> _What this task involves_
Please repeat the records word for word and skip the pictures.

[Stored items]
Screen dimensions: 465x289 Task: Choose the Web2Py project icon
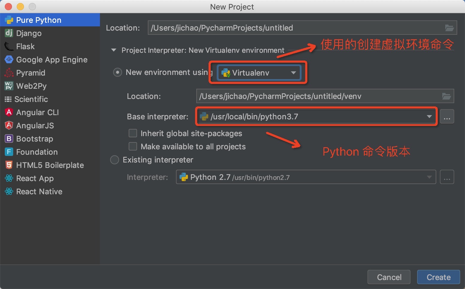[x=9, y=86]
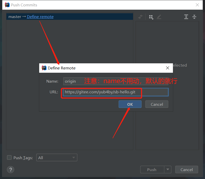Click the Edit pencil icon in toolbar
Viewport: 205px width, 179px height.
coord(159,17)
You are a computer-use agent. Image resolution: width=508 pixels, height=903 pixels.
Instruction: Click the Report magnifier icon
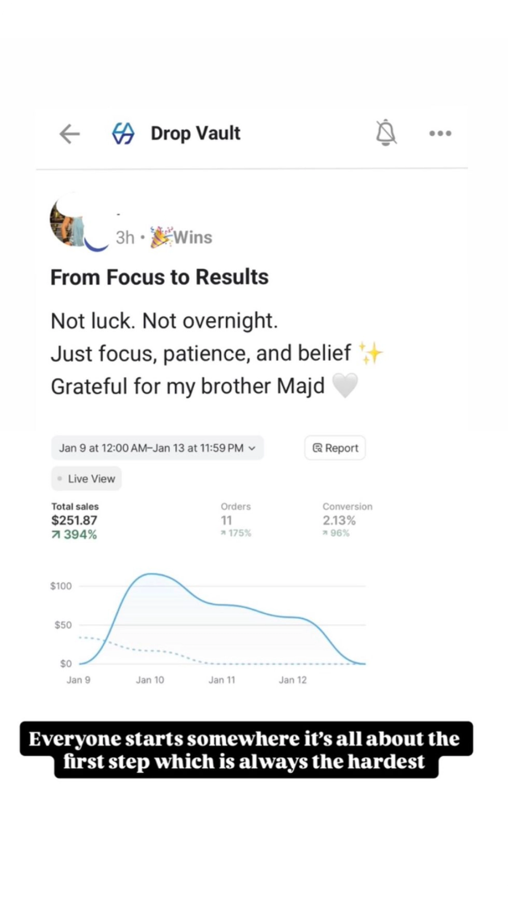318,448
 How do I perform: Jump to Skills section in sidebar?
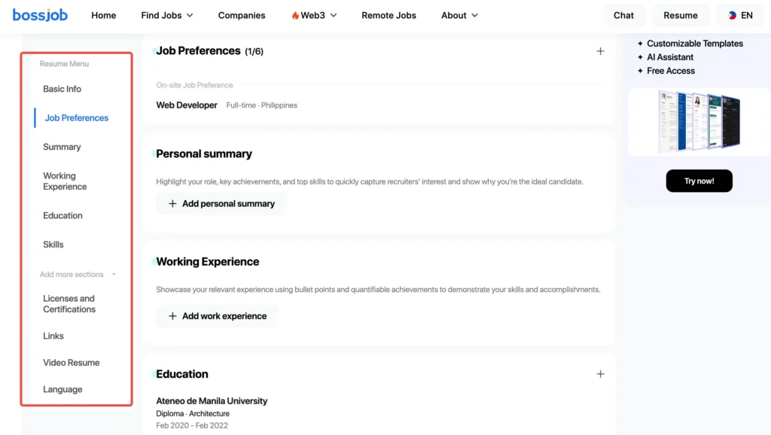click(53, 245)
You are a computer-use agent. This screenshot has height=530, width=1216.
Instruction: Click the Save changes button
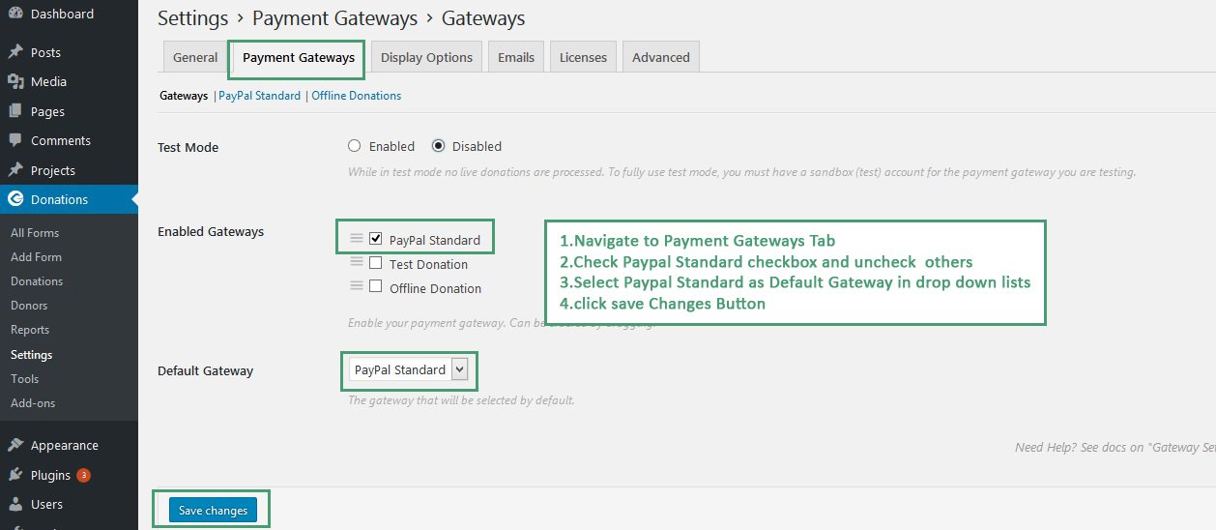coord(213,510)
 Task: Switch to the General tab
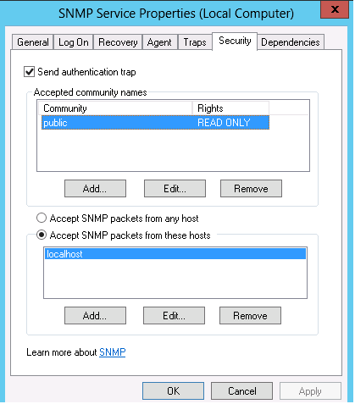pyautogui.click(x=33, y=42)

> _Expected answer_
Screen dimensions: 465x289 Task: Choose the Web2Py project icon
[x=9, y=86]
Click the Edit pencil icon in toolbar
Viewport: 205px width, 179px height.
coord(159,17)
You are a computer-use agent. Image resolution: width=508 pixels, height=903 pixels.
Instruction: Click the Report magnifier icon
318,448
 How do I perform: Jump to Skills section in sidebar?
click(53, 245)
You are a computer-use agent. This screenshot has height=530, width=1216.
Instruction: Click the Save changes button
coord(213,510)
 Task: Switch to the General tab
pyautogui.click(x=33, y=42)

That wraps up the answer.